The manhunt following the tragedy in Boston ended Friday night better than it might have. Now we want answers.
Why did these two young men – one of them little more than a boy, really – want to do this? Was the target of their hatred the marathon? Boston? The United States? Did they get advice, help, inspiration from anyone else, in the US or elsewhere?
Is this part of a larger plan to kill Americans, to instill fear, to exact revenge for US actions and policies in other parts of the world? Or were the bombings on Boylston Street individual, isolated acts, more akin to those of Timothy McVeigh than those of the 9/11 hijackers?

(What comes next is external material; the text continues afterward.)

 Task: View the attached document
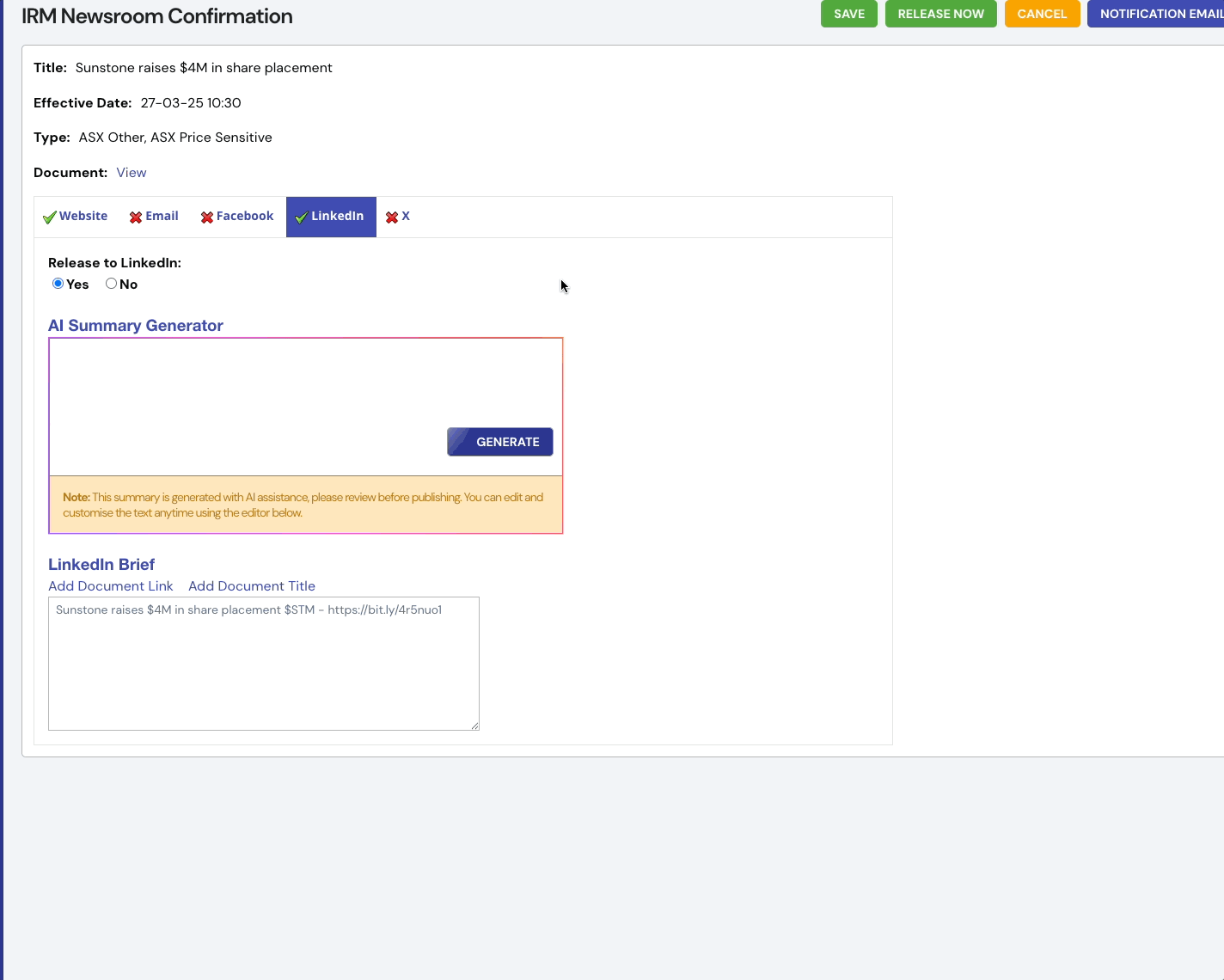click(x=131, y=172)
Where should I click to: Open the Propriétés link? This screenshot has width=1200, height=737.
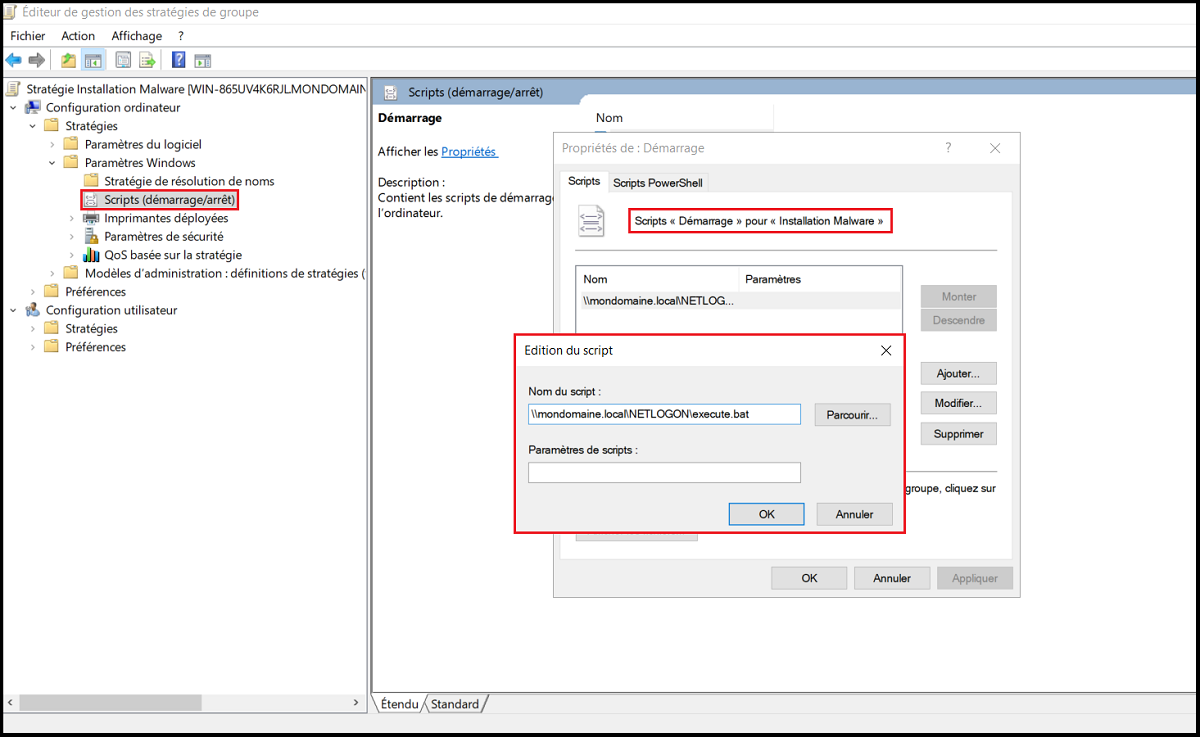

Equally important to the answers to those questions, though, is our response. What will we do with the knowledge we gain?
Days before Dzhokhar Tsarnaev's capture, there were calls from some quarters for tougher security at events like the Boston Marathon. But what could we do to protect participants and the public in an event like that? Screen all runners and bystanders? Put every backpack and handbag through a metal detector? Hold marathons in remote, secure places, accessible only to the runners, watched only on video?
A marathon is a joyful, exceptionally public event – joyful for both runners and observers. And running – even in an intense form like a marathon – is joyful by its very nature: free, innocent, almost childlike at heart. Start trying to protect it from every conceivable threat, and we turn it into something very, very different.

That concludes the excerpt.